El capitán Arthur Joyce había supervisado personalmente la colocación de las cargas para hundir el barco. Quizás, en otra época, otro hombre se había sentido como él, oyendo la voz de mando desde la zarza ardiente y sabiendo que debía obedecer.
Las cargas eran pequeñas, pero estaban colocadas en veinte lugares del blindaje y desgarrarían la barriga del Renounce con limpieza. El mamparo estanco se había abierto para dejar que el agua corriera. Los depósitos de municiones estaban todos inundados para minimizar el peligro de explosión. Los hornos estaban completamente apagados y habían bajado la presión de las calderas, reteniendo un poco de vapor, sólo lo suficiente para llevar al Renounce en su último viaje por el canal del Rufiji.
El crucero había sido desalojado de su tripulación. Quedaban a bordo solamente veinte hombres para conducirlo. El resto había sido transportado a bordo del Pegasus.
Joyce iba a intentar forzar la cadena de contención, llevar al Renounce a través de la zona minada y hundirlo bien arriba, donde las desembocaduras de los dos canales confluían en una sola corriente.
Si tenía éxito, habría bloqueado definitivamente al Blücher, sacrificando un solo barco.
Si fracasaba, si el Renounce se hundía en la zona minada antes de alcanzar la confluencia de los canales, entonces Armstrong debía tomar el Pegasus y hundirlo también.
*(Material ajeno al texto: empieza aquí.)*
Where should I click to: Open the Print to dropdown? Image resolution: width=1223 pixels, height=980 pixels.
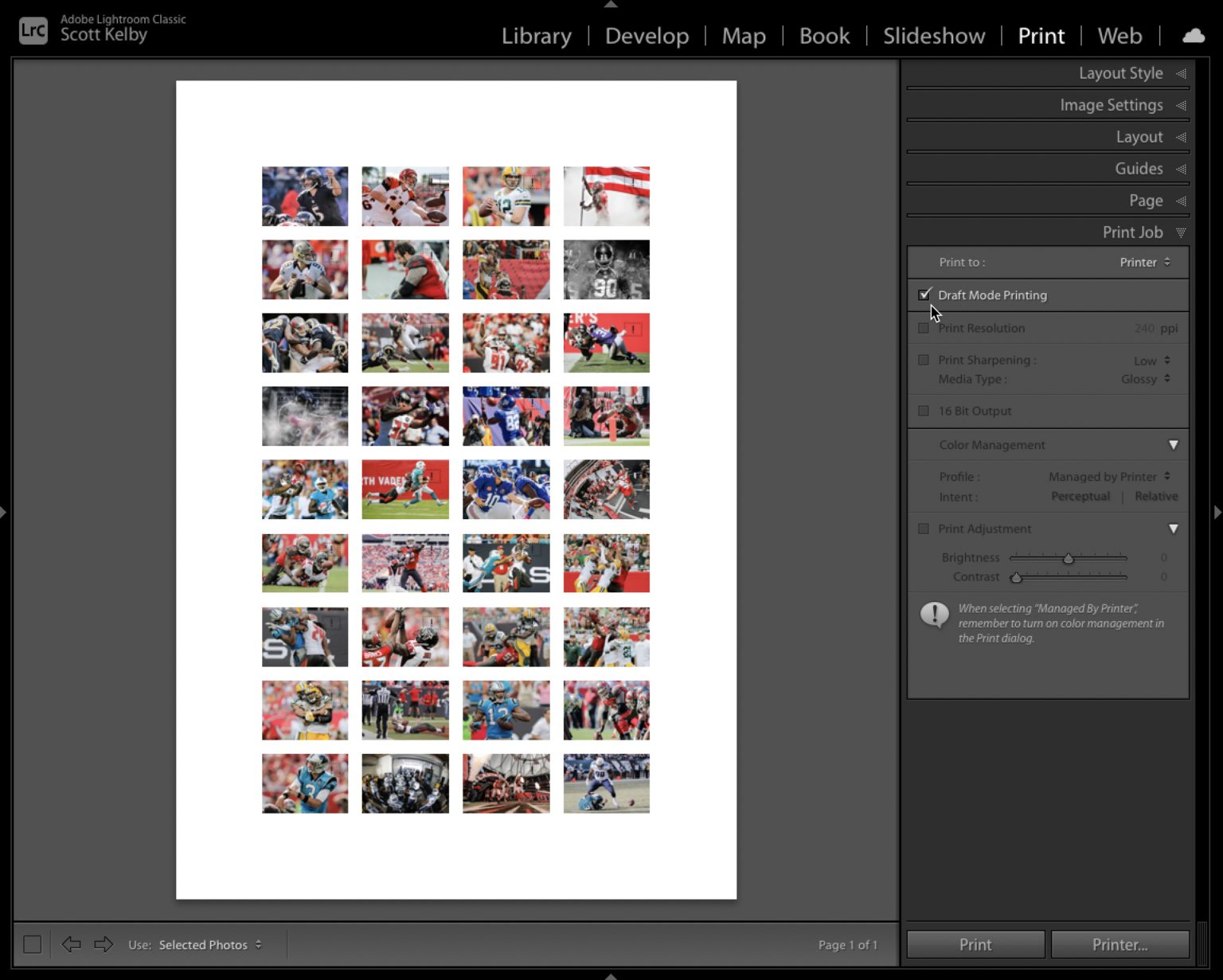click(x=1144, y=262)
Joyce estaba en su silla de lona, en el puente, mirando hacia tierra, a la verde línea de África que el sol matinal iluminaba con un intenso resplandor dorado.
El Renounce navegaba paralelo a la costa, a unos ocho kilómetros de la orilla. Detrás, el Pegasus lo seguía como los deudos en un funeral.
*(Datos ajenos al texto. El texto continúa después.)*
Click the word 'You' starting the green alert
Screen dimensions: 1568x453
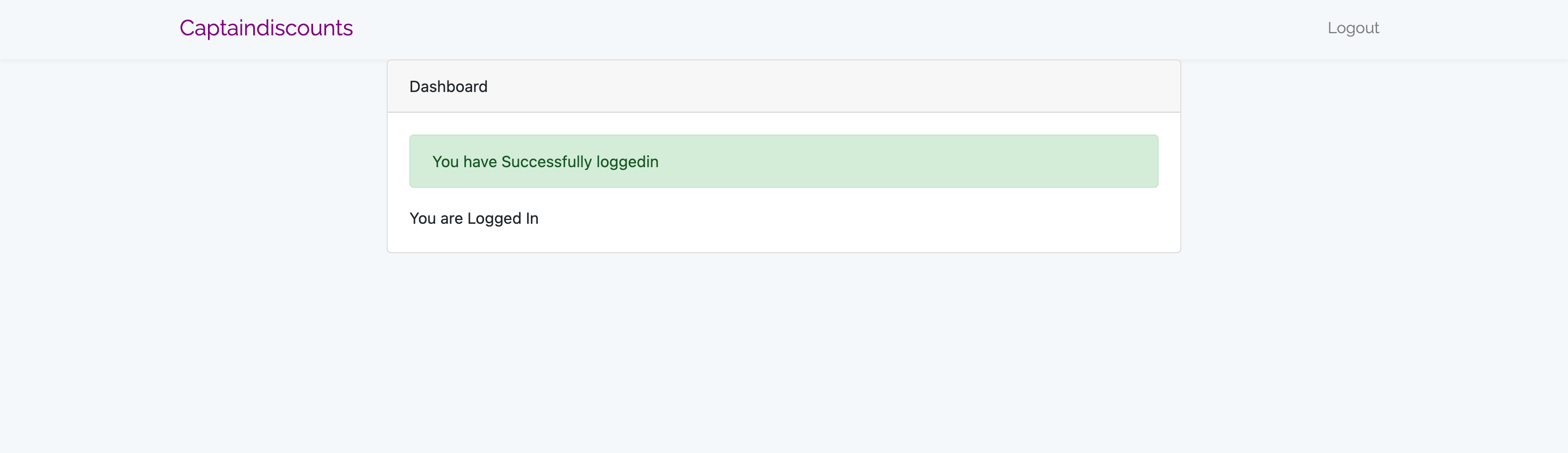pyautogui.click(x=445, y=161)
—6.45, señor. —El oficial de vigilancia lo saludó.
—Muy bien —Joyce se incorporó. Hasta entonces había tenido esperanzas. Ahora el momento había llegado y el Renounce debía morir.
—Señalero —habló con calma—, haga esta señal al Pegasus: «Plan A efectivo». —Este código indicaba que el Renounce se dirigía al canal—. «Prepárense para recoger a los sobrevivientes.
—El Pegasus acusa recibo, señor.
Joyce estaba contento de que Armstrong no hubiera contestado con ningún mensaje tonto, como «Buena suerte», o algo por el estilo. Un breve acuse de recibo era lo que correspondía.
—Muy bien, piloto —dijo—. Llévenos, por favor.